What is being asked – Copy word for word the lines of the records below, beginning at the one with "Task: Expand the Company menu in the top bar" and finishing at the one with "This screenshot has height=736, width=764.", ends included, but none of the pictures.

Data to process –
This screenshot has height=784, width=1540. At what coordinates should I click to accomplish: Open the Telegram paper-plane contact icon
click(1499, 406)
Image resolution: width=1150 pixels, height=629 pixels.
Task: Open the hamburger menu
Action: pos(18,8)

...

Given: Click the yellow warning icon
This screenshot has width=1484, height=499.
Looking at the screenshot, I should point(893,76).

--

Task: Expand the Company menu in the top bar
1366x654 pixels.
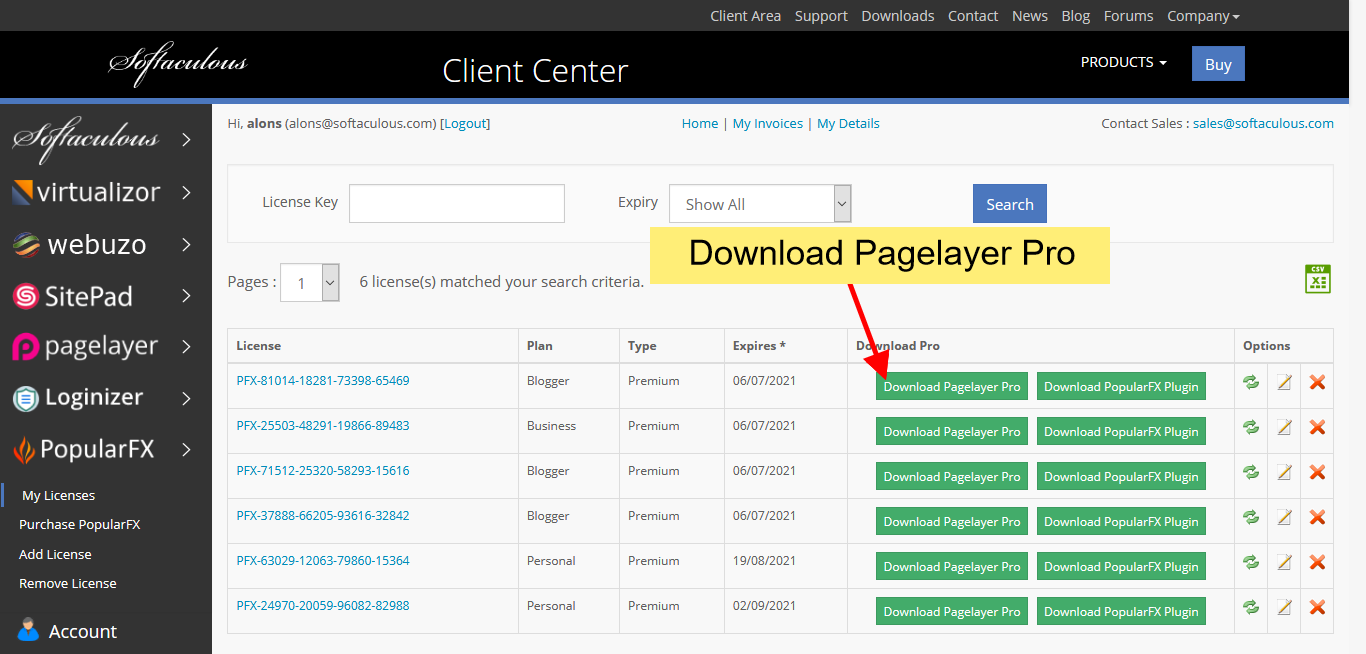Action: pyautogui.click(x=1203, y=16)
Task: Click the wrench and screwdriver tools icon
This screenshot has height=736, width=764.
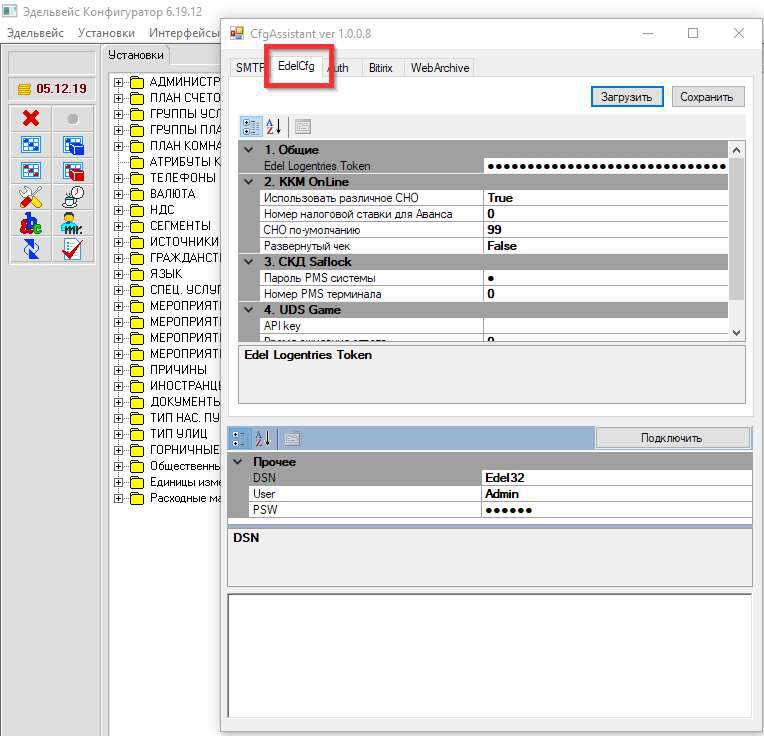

Your response –
Task: Expand the Company menu in the top bar
1366x654 pixels.
Action: pyautogui.click(x=1203, y=16)
Task: Click the wrench and screwdriver tools icon
This screenshot has height=736, width=764.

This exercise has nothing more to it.